[RFC PATCH 1/2] powerpc/64: remove system call instruction emulation
Naveen N. Rao
naveen.n.rao at linux.vnet.ibm.com
Thu Jan 20 04:46:42 AEDT 2022
Nicholas Piggin wrote:
> emulate_step instruction emulation including sc instruction emulation
> initially appeared in xmon. It then emulation code was then moved into
> sstep.c where kprobes could use it too, and later hw_breakpoint and
> uprobes started to use it.
>
> Until uprobes, the only instruction emulation users were for kernel
> mode instructions.
>
> - xmon only steps / breaks on kernel addresses.
> - kprobes is kernel only.
> - hw_breakpoint only emulates kernel instructions, single steps user.
>
> At one point there was support for the kernel to execute sc
> instructions, although that is long removed and it's not clear whether
> there was any upstream instructions or this was used by out of tree
> modules. So system call emulation is not required by the above users.
>
> uprobes uses emulate_step and it appears possible to emulate sc
> instruction in userspace. This type of system call emulation is broken
> and it's not clear it ever worked well.
>
> The big complication is that userspace takes an interrupt to the kernel
> to emulate the instruction. The user->kernel interrupt sets up registers
> and interrupt stack frame expecting to return to userspace, then system
> call instruction emulation re-directs that stack frame to the kernel,
> early in the system call interrupt handler. This means the the interrupt
> return code takes the kernel->kernel restore path, which does not restore
> everything as the system call interrupt handler would expect coming from
> userspace. regs->iamr appears to get lost for example, because the
> kernel->kernel return does not restore the user iamr.
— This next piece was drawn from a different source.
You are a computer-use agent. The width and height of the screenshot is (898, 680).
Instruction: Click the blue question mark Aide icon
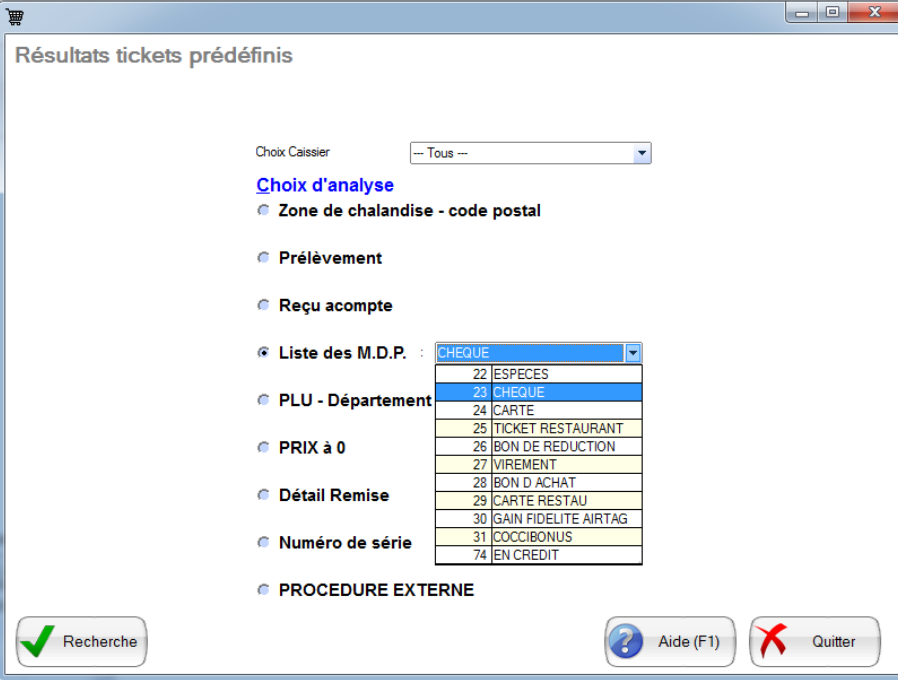coord(628,641)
Accounting such as
> irqflags tracing and CPU accounting does not get flipped back to user
> mode as the system call handler expects, so those appear to enter the
> kernel twice without returning to userspace.
>
> These things may be individually fixable with various complication, but
> it is a big complexity to support this just for uprobes.
>
> uprobes emulates the instruction rather than stepping for performance
> reasons. System calls instructions should not be a significant source
> of uprobes and already expensive, so skipping emulation should not be
> a significant problem.
I agree with that assessment, though I think we will need to disable
probing on 'sc'/'scv' instructions. Per the ISA, section 6.5.15 on
'Trace Interrupt', we can't single step a system call instruction:
"Successful completion for an instruction means that the
instruction caused no other interrupt and, if the thread
is in Transactional state, did not cause the transaction
to fail in such a way that the instruction did not com-
plete (see Section 5.3.1 of Book II). Thus a Trace inter-
rupt never occurs for a System Call or System Call
Vectored instruction, or for a Trap instruction that traps,
or for a dcbf that is executed in Transactional state.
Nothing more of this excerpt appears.